Sa cousine, l’artemisia afra, ne contient pas d’artémisinine mais selon plusieurs études elle permettrait également de soigner le paludisme. Des chercheurs ont conclu que la plante dans son entièreté possède des principes actifs anti-paludéens. Ainsi, consommée en infusion ou décoction, ce breuvage diminue les fièvres, est efficace contre certaines maladies virales et servirait de traitement préventif et curatif au paludisme.

L’OMS au cœur d’une controverse à propos de l’Artemisia

À partir des années 2000, face au développement de résistance à la chloroquine, l’OMS (Organisation Mondiale de la Santé) se pencha sur les vertus curatives de cette médecine traditionnelle. La culture de l’artemisia fut alors encouragée dans le cadre de la fabrication d’un traitement antipaludéen composé d’une substances active issue de l’artemisia, l’artémisinine.

-----

#### EXERCICES À RÉALISER:
(1) Dans l’extrait sur l’artemisia, réécrivez le passage qui commence à « À partir des » et se termine à « de l’artemisia, l’artémisinine. », en remplaçant « chloroquine » par « méfloquine ».
(2) D’après l’extrait sur l’artemisia, quelle substance l’artemisia afra ne contient-elle pas ?
(3) Poursuivez l’extrait sur l’artemisia après sa dernière phrase.

#### DONNÉES:
-----

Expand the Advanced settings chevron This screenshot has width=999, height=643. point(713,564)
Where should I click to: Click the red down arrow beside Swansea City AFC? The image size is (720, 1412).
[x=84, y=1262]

-----

#### RÉPONSES PAR EXERCICE:
(1)
À partir des années 2000, face au développement de résistance à la méfloquine, l’OMS (Organisation Mondiale de la Santé) se pencha sur les vertus curatives de cette médecine traditionnelle. La culture de l’artemisia fut alors encouragée dans le cadre de la fabrication d’un traitement antipaludéen composé d’une substances active issue de l’artemisia, l’artémisinine.

(2) L’artémisinine.

(3)
Toutefois, les combinaisons thérapeutiques à base d’artémisinine (CTA) recommandées par l’OMS se révèlent être faillibles. Malgré l’émergence de résistance aux molécules antipaludiques actuelles dès 2008, le rapport de l’OMS sur l’Utilisation des formes non pharmaceutiques d’Artemisia publié en 2019 ne préconise pas l’usage de l’artemisia. En effet, l’infusion d’une plante issue de cultures variées ne constitue pas une méthode standardisable comme l’est le médicament. L’organisation craint une résistance à l’artémisinine due à une potentielle utilisation massive et non-médicalement réglementée. Il s’agit d’un principe de précaution de l’OMS. L’organisation recommande ainsi une multiplication d’études avant de promouvoir l’utilisation d’un tel produit.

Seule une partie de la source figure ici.